Под колесами запрыгали, прогибаясь, мостовины-кругляши, перекинутые через пересохший ручей. Машина с воем поползла в пригорок. На пригорке стоял столб с вывеской: «Шушольское лесничество», а еще подальше, почти у самого леса, вдоль дороги было выложено белым известняком: «Миру – мир!»

– Гошка Чарнасов забавляется, – скривил запекшиеся губы шофер. – В газетах хоть нас, грешных, агитируют, а тут кого? Сосны. А все от дурости. Потому что у лесника какая работа? Зимой лежка, и летом тоже пот не прошибет. Пройтись там раз в неделю по лесу да у речки покемарить…

Он помолчал немного и вдруг неожиданно заключил:

– Сука человек!

– Это почему же? – спросил я не сразу.

– Почему? А наверно, потому, что практику в лагерях прошел. Он, гад, лося зверю скормит, а человека не выручит.

– Но ведь лося бить нельзя. Есть закон.

Под красными, обожженными скулами у шофера заходили желваки.

– Закон, говоришь… А в магазинах ни хрена – это тоже закон? Какие-то там очковтиратели наврали, а наш брат рабочий расплачивайся своим брюхом. Попробуй поишачь каждый день без смазки. Закон… А сколько этого лося волк давит, подсчитали? По лесу идешь, как по кладбищу. Нет, мы лучше волку скормим, а человек не смей. Закон это?

Я промолчал. И тогда шофер, окинув меня быстрым и подозрительным взглядом, спросил:

– Да вы сами-то кто? Начальство Гошкино? А может, родня?

Я не знал, что и сказать. Признаться, что мы с Игорем старые друзья и что я еду к нему в гости? Но друзья ли мы? Двадцать пять лет мы не виделись друг с дружкой. Четверть века… Не зря ли я затеял эту поездку? Сумеем ли мы преодолеть разделяющий нас поток времени?

Игорю шел шестнадцатый год, когда он выкрал револьвер у отца и бежал из дому. Рассказывали, что в какой-то деревне он ограбил сберкассу, потом будто видели его в Архангельске, потом прошел слух, что он уже на Кавказе, – в общем, загулял мальчик…

О самом Игоре у нас не горевали – с малых лет бандюгой рос, туда ему и дорога! – а вот отца его жалели.

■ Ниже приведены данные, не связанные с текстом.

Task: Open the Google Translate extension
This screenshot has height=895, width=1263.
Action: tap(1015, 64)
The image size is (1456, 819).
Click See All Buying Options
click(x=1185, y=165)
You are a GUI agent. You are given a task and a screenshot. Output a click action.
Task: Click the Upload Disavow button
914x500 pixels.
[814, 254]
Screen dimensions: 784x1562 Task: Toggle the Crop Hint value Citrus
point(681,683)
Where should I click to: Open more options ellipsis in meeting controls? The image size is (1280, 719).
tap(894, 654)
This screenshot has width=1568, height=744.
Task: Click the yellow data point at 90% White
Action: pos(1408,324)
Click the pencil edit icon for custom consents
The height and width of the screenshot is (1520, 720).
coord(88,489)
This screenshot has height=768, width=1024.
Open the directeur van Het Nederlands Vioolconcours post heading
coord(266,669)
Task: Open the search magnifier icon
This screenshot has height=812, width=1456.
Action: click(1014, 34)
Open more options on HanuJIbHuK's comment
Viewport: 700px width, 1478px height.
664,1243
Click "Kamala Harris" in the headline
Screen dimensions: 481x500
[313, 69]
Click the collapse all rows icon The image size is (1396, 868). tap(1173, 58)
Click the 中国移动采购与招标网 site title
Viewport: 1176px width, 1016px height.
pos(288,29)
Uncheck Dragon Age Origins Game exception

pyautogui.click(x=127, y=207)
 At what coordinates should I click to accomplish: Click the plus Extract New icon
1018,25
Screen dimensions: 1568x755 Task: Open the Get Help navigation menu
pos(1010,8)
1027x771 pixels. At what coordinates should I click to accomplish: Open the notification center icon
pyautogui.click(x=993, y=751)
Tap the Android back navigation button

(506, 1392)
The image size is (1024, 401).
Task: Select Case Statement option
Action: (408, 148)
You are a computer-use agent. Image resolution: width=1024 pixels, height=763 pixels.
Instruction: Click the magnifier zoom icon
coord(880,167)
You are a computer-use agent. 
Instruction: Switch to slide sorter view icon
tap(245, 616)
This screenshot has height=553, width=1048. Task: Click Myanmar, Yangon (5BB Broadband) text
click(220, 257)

Это был удивительный человек. Увидишь, бывало, его зимой на улице, высокого, худого, как жердь, крупно вышагивающего в длинной кавалерийской шинели и черной косматой папахе, которая чуть ли не вровень с крышами, и замрешь от страха и восхищения. Скрипят, визжат сапоги на морозе (Антон Исаакович в самые лютые морозы ходил в сапогах), что-то вроде ветра, бури надвигается на тебя, и ты по-пионерски вздрагивающей рукой салютуешь красному партизану. Но Антон Исаакович не замечает тебя. Глаза его, какие-то неземные, полыхающие, устремлены вдаль…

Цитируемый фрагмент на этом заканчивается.